-------- TEXTO EXTRAÍDO --------

A fim de identificar os determinantes do potencial de arrecadação do imposto sobre propriedade predial e territorial urbana (IPTU) no Brasil, bem como a utilização dessa capacidade, este artigo propõe uma análise comparativa dos municípios brasileiros aplicando a teoria dos conjuntos fuzzy. A aplicação dessa metodologia na área das finanças públicas é pioneira no Brasil, o que proporcionou resultados inéditos em matéria de tributação da propriedade.
Os resultados confirmaram o que analistas e até mesmo dirigentes municipais já apontaram há tempos: a maioria dos municípios brasileiros não utiliza todo o seu potencial de arrecadação do IPTU — fato que tende a ser mais crítico nas cidades de menor porte e que dependem mais de recursos de outras esferas de governo. O artigo inova ao mensurar esse potencial a partir de uma análise comparativa entre cidades com semelhantes características.
1. INTRODUÇÃO
A cobrança de Imposto sobre Propriedade Predial e Territorial Urbana (IPTU), de competência municipal, atravessa adversidades de toda a ordem no Brasil. Sua arrecadação gira em torno de R$ 25 bilhões/ano, o que representou 0,51% do PIB de 2014 (RFB, 2015).
Embora responda por aproximadamente 1,5% da receita tributária nacional, o imposto ocupa o segundo lugar entre os impostos mais rejeitados pelos brasileiros, segundo pesquisa de opinião pública sobre os impostos e os problemas nacionais. Não têm sido raras as derrotas sofridas na justiça por prefeituras que tentaram corrigir a aplicação do imposto — como no caso da maior cidade do país, a capital de São Paulo, que fomentou uma série de questionamentos em outras cidades.1 Os embates no Poder Judiciário geraram grande repercussão na mídia e se misturaram às críticas generalizadas ao imposto, que muitas vezes se misturam a reclamações contra outras ações das administrações públicas, não relacionadas necessariamente com a tributação.
Na contramão do sentimento da sociedade civil, análises técnicas preliminares apresentaram evidências
de que a arrecadação de IPTU estaria demasiado baixa na maior parte do território nacional (De Cesare e Marín, 2008; Bahl, 2009; Sepulveda e Vazquez, 2009; Afonso, Araújo e Nóbrega, 2012), independente de região, tamanho, tipo ou economia local.
Estimativas iniciais indicam que, para o conjunto das prefeituras do país, a arrecadação do IPTU representou cerca de 19,4% da totalidade da receita tributária própria em 2014. Quinze anos antes, em 2000, tal participação chegou a alcançar 27%. No entanto, a média nacional não foi observada na maior parte dos municípios:em aproximadamente metade das localidades o referido tributo não chegou a 10% da receita tributária própria.

--------

INSTRUÇÕES DE TRABALHO: Escreva a continuação do texto sobre a arrecadação do IPTU nos municípios brasileiros, começando logo após a última frase apresentada.

-------- DADOS EXIBIDOS --------

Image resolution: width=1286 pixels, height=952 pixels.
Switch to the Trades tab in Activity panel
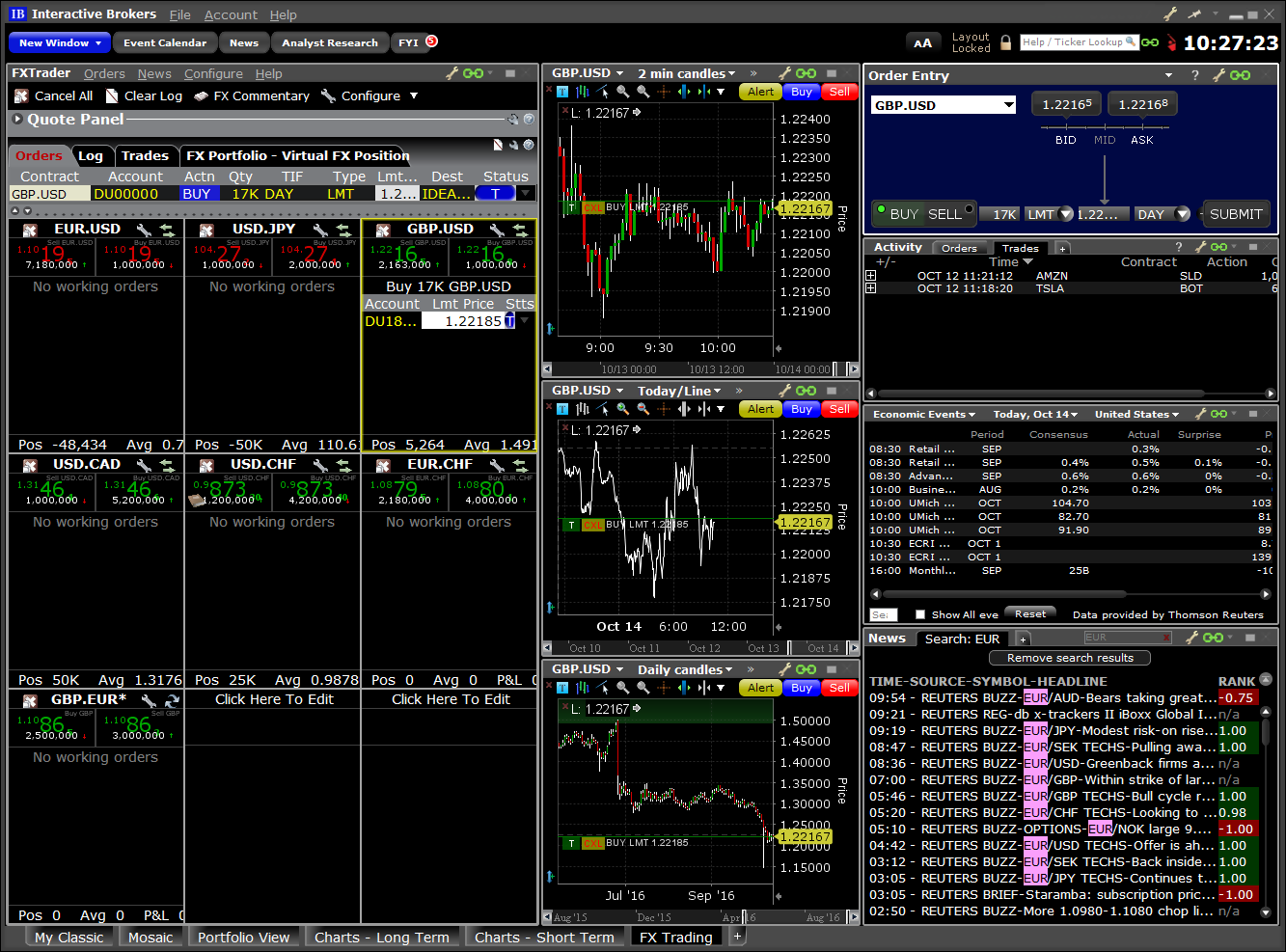(x=1020, y=247)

--------

RESPOSTA DO EXERCÍCIO:
Outra evidência sobre a baixa utilização da capacidade do referido imposto pode ser observada na comparação com outros tributos. Pouco mais de 96% dos municípios brasileiros tiveram uma arrecadação estimada de Imposto sobre a Propriedade de Veículos Automotores (IPVA) superior à de IPTU em 2014. Já a relação para o Imposto sobre Serviços de Qualquer Natureza (ISS) e para o Imposto sobre a Transmissão de Bens Imóveis (ITBI) foi de, respectivamente, 87,7% e 45,9% no mesmo ano. Esse último dado chama muito a atenção, pois o ITBI deveria ser residual perto da arrecadação do IPTU, entretanto até mesmo uma capital (João Pessoa/PB) apresenta uma arrecadação de ITBI superior à de IPTU.
Nesse contexto, cabe questionar se há potencial de arrecadação do IPTU e se esse potencial é de fato utilizado pelos municípios brasileiros. E, ainda, quais são as localidades no país que melhor exploram ou utilizam o IPTU.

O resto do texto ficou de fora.